Melihat dari definisi kata waas, saya yakin kita semua pernah merasakan hal yang sama. Selalu ada satu tempat, atau satu barang khusus, atau satu lagu, atau objek apapun yang menyimpan kenangan tertentu untuk kita. Mungkin kita punya satu mainan yang sangat spesial buat kita karena ada banyak kenangan yang disimpan di mainan tersebut, misalnya kenangan saat main bersama teman-teman masa kecil kita. Kalau saya sendiri sih untuk mainan, saya sampai sekarang masih menyimpan boneka George si monyet karena kenangan tentang masa kecil saya sangat banyak tersimpan. Saya sampai pernah rela hujan-hujanan, mengeluarkan tangga portable untuk naik ke atap demi menyelamatkan hiasan di mobil (itu loh boneka atau figur apalah yang tangannya atau kepalanya bisa gerak-gerak sendiri karena ada panel suryanya) berbentuk Spiderman. Sebetulnya mainan itu biasa-biasa saja, tapi karena saya tahu itu hadiah dari mama saya buat saya dan belinya jauh, saya rela basah kuyup demi menyelamatkan kenangan itu.
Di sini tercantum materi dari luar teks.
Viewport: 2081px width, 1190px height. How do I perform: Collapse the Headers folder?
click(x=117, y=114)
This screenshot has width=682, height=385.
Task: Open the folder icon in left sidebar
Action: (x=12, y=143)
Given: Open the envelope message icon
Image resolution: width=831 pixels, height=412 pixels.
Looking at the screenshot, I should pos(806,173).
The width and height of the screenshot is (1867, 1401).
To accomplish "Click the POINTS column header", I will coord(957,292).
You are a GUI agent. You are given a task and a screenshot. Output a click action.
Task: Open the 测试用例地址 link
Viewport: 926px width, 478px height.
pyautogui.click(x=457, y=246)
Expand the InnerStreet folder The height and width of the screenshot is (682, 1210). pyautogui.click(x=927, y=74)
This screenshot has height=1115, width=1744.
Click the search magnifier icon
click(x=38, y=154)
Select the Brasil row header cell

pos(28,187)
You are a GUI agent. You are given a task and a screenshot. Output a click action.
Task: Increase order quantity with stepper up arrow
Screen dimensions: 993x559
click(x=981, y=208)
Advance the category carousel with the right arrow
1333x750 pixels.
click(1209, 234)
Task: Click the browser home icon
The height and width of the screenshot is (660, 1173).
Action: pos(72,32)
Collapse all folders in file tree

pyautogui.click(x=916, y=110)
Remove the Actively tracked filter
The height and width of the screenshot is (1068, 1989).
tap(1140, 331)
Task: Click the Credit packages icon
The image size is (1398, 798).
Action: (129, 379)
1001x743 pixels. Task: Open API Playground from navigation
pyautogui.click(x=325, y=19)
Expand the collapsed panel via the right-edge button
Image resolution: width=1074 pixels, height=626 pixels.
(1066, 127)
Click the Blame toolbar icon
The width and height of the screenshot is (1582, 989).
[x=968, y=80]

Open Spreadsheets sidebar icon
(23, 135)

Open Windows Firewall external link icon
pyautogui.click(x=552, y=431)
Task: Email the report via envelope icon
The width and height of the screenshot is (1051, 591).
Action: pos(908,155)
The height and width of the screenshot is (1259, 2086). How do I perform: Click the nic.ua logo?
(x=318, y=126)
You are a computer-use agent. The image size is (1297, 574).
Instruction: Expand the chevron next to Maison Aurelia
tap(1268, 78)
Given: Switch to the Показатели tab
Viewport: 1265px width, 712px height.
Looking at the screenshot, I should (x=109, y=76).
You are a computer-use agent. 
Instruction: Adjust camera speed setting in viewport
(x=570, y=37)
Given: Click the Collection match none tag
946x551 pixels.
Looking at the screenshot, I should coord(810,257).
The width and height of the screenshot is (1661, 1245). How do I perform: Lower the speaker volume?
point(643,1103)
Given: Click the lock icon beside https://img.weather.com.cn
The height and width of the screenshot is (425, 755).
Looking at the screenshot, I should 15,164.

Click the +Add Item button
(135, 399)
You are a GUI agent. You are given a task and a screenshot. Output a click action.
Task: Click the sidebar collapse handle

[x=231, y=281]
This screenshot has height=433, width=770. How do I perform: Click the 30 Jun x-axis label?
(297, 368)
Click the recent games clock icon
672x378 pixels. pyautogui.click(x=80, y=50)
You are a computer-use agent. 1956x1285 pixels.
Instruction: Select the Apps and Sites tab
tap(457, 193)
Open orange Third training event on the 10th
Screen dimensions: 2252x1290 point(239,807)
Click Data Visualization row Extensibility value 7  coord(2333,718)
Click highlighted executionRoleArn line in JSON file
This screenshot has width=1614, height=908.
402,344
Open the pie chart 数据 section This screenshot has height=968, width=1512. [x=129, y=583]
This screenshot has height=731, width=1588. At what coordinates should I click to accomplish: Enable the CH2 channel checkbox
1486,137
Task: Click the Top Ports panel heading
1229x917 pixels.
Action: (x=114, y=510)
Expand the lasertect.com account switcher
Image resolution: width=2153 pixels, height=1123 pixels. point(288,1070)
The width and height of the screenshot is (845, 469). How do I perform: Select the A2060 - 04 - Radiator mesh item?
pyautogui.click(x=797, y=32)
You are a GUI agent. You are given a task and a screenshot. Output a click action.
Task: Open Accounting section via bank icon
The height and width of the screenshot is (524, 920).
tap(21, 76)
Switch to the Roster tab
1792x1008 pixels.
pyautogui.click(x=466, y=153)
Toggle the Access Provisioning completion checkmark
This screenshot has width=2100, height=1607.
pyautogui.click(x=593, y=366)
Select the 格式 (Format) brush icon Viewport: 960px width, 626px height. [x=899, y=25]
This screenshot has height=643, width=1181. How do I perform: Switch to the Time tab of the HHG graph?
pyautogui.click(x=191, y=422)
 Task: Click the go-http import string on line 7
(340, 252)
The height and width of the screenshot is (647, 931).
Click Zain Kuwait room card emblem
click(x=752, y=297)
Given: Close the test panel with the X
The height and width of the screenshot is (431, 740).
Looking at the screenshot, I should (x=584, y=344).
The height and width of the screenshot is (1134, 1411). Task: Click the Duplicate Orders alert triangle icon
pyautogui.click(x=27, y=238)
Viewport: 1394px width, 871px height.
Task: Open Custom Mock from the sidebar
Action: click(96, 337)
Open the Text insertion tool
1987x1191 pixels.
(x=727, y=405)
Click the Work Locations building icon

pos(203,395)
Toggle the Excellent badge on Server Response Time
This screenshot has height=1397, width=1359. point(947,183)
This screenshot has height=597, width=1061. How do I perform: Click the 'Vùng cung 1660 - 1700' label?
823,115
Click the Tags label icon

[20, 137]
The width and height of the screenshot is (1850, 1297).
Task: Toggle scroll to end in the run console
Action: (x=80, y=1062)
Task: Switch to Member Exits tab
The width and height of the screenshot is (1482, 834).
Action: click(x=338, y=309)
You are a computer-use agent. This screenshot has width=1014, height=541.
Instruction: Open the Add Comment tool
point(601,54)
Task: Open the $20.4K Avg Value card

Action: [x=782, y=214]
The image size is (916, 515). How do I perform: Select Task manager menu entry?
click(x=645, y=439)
Dan saya yakin, nggak hanya saya saja yang rela berkorban dan melakukan ini itu demi menyelamatkan sebuah 'kenangan indah'.
Waas, buat saya, adalah momen dimana saya merasa terharu saat teringat satu kenangan tertentu, merasa ingin merasakan dan mengulang kembali kenangan tersebut, yet I'm so helpless, doing nothing but letting the memory bring me to my tears. Ya, beberapa kenangan memang--karena saking berharga dan berkesannya--bisa bikin kita menangis terharu. Terutama kenangan tentang orang-orang yang biasanya ada bersama kita lalu tiba-tiba menghilang (entah pergi jauh atau pergi dan tak kembali lagi), pasti kenangan itu yang membuat kita lebih mudah tersentuh.
Sejujurnya akhir-akhir ini saya sedang gampang merasa waas. Di jalan pulang melihat sesuatu, saya waas. Saat beli makan siang dan melihat sesuatu, saya waas. Mendengar satu lagu, saya waas. Ada banyak hal yang membuat saya waas, terkenang teman-teman KKN saya dan satu yang paling penting adalah kenangan tentang kakak saya. Bisa dibayangkan biasa (hampir) setiap harinya bertemu dan berinteraksi secara intens, lalu tiba-tiba saat perkuliahan dimulai saya kehilangan sosok kakak saya.
Saya dan mas Ezar (karena kalau saya sebut koh justru saya yang merasa awkward) bisa dibilang sangat intens berinteraksi, dan itu yang berefek pada kedekatan kami. Seusai bubar anak-anak dari posko KKN, saya makan baso sama mas Ezar dan beberapa teman KKN yang masih bertahan di posko. Kalau pulang dan kebetulan mas Ezar menginap, saya biasanya kabur lagi sama mas Ezar untuk makan seafood lalu ngopi di gerobak kopi Jenggo yang lokasinya nggak jauh dari warung seafood yang penjualnya ternyata orang Korea (asli loh!). Biasanya lewat tengah malam, saya sudah mulai ngantuk dan mas Ezar sih masih santai dengan laptopnya, entah main DOTA 2 atau buka-buka apa lah (seringnya sih dia main DOTA 2 dan saya nggak ngerti jadi tidur saja). Saya dan mas Ezar sering berkunjung ke satu warung pempek dan makan siang disana, sampai ibu penjualnya hapal pesanan kesukaan saya. Mas Ezar kadang suka ceplos ngomong apa dan itu bikin saya ketawa puas. Kadang-kadang ada juga kelakuan mas Ezar yang konyol, tapi ya kembali bisa bikin saya ketawa puas.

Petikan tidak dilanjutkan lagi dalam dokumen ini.